No começo do governo, ninguém apostava as fichas em Aras por conta da atuação, durante o governo Bolsonaro, claramente em favor do ex-presidente. E foi justamente por causa dessa fidelidade, no caso atual voltada na direção de Lula, que fez com saísse da condição de carta fora do baralho para ás do jogo.

Os defensores da indicação de Aras dentro do PT e do governo o veem, hoje, como um moderado. Segundo fontes consultadas pelo Correio, o perfil "garantista pró-governo" é interessante na atual circunstância política.
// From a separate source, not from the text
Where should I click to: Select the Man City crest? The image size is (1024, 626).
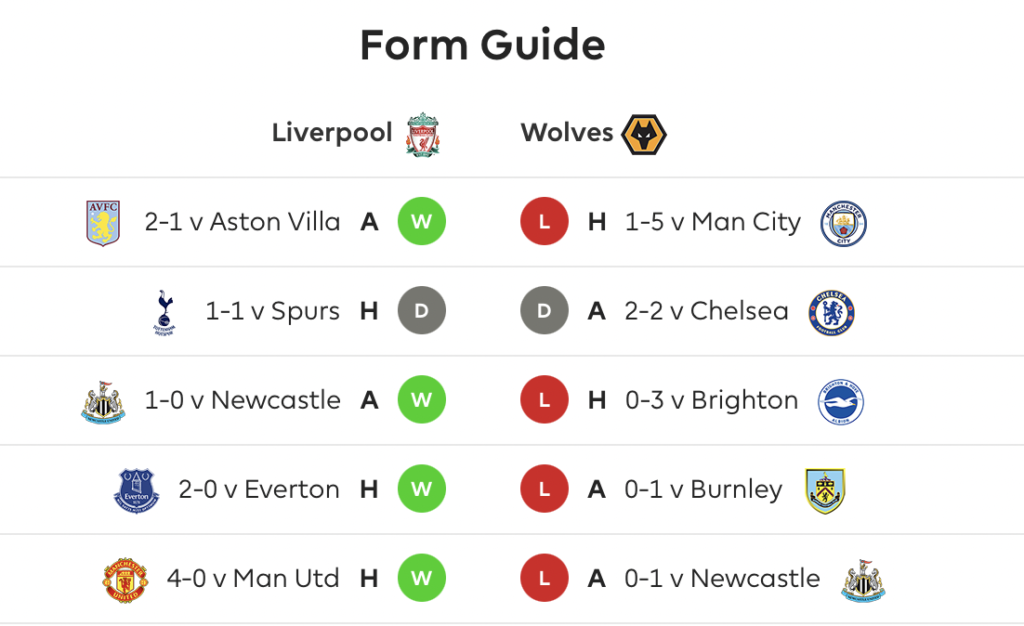click(x=843, y=223)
O atual PGR fez uma dobradinha, no governo anterior, com a sub-procuradora Lindôra Araújo, que jamais escondeu as simpatias que tinha pelo ex-presidente Jair Bolsonaro.
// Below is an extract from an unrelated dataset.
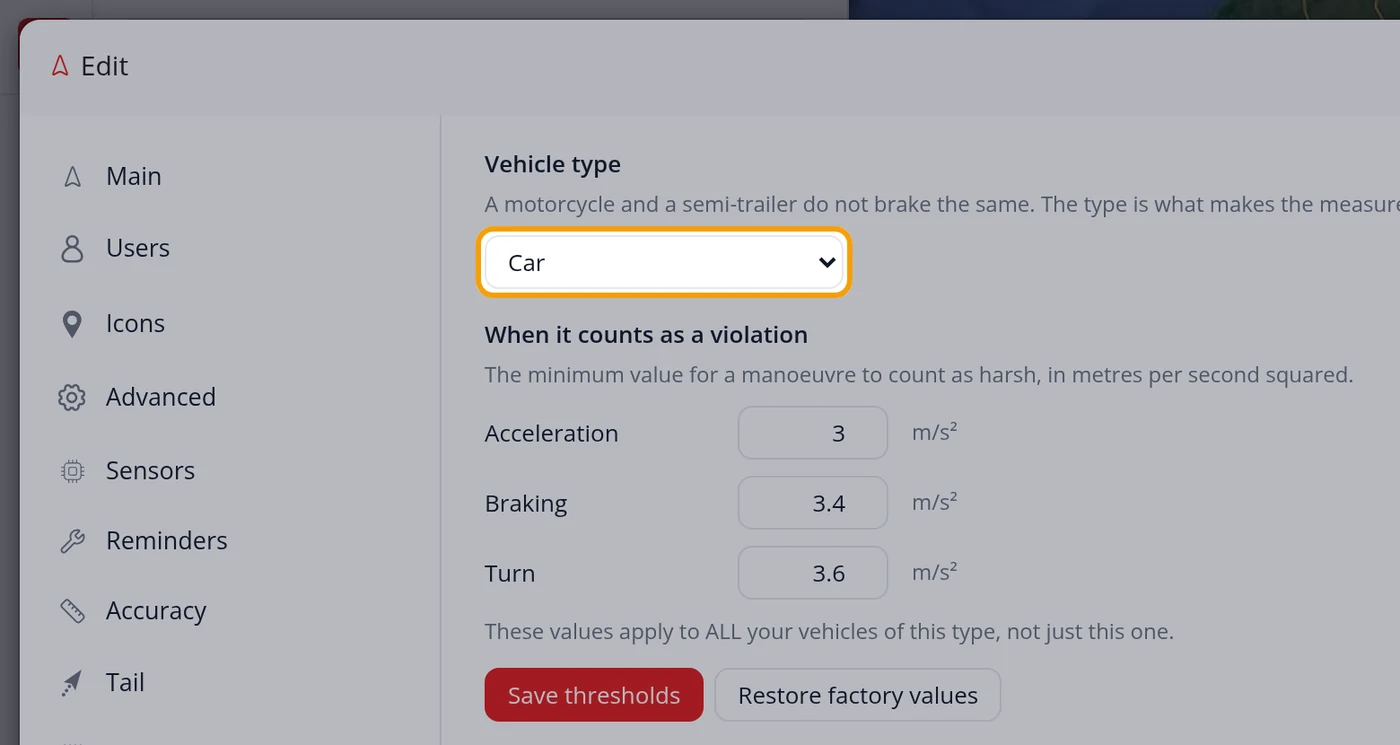Image resolution: width=1400 pixels, height=745 pixels.
Task: Focus the Turn threshold field showing 3.6
Action: point(813,573)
Aras começou a subir no conceito de Lula, do governo e dos petistas também por protagonizar um episódio inusitado, na abertura do ano do Judiciário, poucas semanas depois da tentativa de golpe dos bolsonaristas em 8 de janeiro. No Supremo Tribunal Federal, surpreendeu ao lembrar de um poema para saudar a democracia — e, por extensão, se alinhar ao governo.

"Como dizia o poeta à sua amada, e tinha que repetir todos os dias, 'eu te amo, eu te amo e eu te amo', para não se esquecer nunca do seu amor pela amada. Nós, cidadãos do Estado Democrático de Direito, precisamos dizer todos os dias: 'Democracia, eu te amo, eu te amo, eu te amo', porque essa democracia conquistada a duras penas exigiu sangue, suor e lágrimas", disse.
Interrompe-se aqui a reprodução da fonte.